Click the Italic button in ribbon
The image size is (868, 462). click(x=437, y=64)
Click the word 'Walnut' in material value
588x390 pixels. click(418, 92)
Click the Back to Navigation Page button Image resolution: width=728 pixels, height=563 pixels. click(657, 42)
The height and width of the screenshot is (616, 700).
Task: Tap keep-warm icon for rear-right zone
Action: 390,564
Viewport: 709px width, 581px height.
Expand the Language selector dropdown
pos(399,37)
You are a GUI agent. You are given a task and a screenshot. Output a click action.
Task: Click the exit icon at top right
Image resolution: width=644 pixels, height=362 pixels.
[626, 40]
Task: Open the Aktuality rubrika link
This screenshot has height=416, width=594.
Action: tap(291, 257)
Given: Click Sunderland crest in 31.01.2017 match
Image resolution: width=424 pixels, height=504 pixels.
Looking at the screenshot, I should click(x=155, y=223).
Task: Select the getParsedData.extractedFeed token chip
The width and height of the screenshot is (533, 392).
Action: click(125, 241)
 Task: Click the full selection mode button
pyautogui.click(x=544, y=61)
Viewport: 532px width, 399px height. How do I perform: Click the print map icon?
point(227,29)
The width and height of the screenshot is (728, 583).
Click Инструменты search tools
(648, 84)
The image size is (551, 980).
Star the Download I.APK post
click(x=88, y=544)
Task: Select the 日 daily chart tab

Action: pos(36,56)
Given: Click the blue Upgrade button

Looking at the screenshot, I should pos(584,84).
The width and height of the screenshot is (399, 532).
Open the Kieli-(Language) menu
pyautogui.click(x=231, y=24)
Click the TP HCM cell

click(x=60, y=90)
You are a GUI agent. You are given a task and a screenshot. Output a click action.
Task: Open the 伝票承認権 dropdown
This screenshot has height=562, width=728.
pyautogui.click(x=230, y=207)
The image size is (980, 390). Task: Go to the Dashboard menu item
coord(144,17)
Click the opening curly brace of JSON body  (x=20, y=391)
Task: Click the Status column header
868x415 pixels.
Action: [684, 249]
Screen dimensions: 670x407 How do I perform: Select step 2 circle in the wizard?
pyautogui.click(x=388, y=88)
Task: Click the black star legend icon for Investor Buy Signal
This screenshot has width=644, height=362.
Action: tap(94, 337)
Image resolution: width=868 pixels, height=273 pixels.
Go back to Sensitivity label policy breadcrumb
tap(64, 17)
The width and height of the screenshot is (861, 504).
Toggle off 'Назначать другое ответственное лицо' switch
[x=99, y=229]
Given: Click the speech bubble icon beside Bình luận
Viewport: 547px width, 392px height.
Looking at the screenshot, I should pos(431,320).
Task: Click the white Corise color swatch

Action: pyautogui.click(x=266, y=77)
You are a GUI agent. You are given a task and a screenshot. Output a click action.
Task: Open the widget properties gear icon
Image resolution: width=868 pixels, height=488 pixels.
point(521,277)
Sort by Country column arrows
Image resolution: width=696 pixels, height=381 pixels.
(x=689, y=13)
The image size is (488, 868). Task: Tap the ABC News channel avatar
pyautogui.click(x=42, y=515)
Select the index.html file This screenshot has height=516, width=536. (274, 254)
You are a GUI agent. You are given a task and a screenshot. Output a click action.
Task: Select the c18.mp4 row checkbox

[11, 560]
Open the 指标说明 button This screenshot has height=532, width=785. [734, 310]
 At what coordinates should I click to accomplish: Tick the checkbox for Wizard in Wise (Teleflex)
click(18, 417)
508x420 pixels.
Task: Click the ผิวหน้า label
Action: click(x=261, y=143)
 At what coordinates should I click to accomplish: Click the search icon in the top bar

▬▬▬▬▬▬▬▬▬▬

_Aim of the exercise:_
Extract exactly and only the lines above from the line containing "Expand the Language selector dropdown" through the line containing "Task: Open the Aktuality rubrika link", both end lines included.

_Response below:_
Expand the Language selector dropdown
pos(399,37)
You are a GUI agent. You are given a task and a screenshot. Output a click action.
Task: Click the exit icon at top right
Image resolution: width=644 pixels, height=362 pixels.
[626, 40]
Task: Open the Aktuality rubrika link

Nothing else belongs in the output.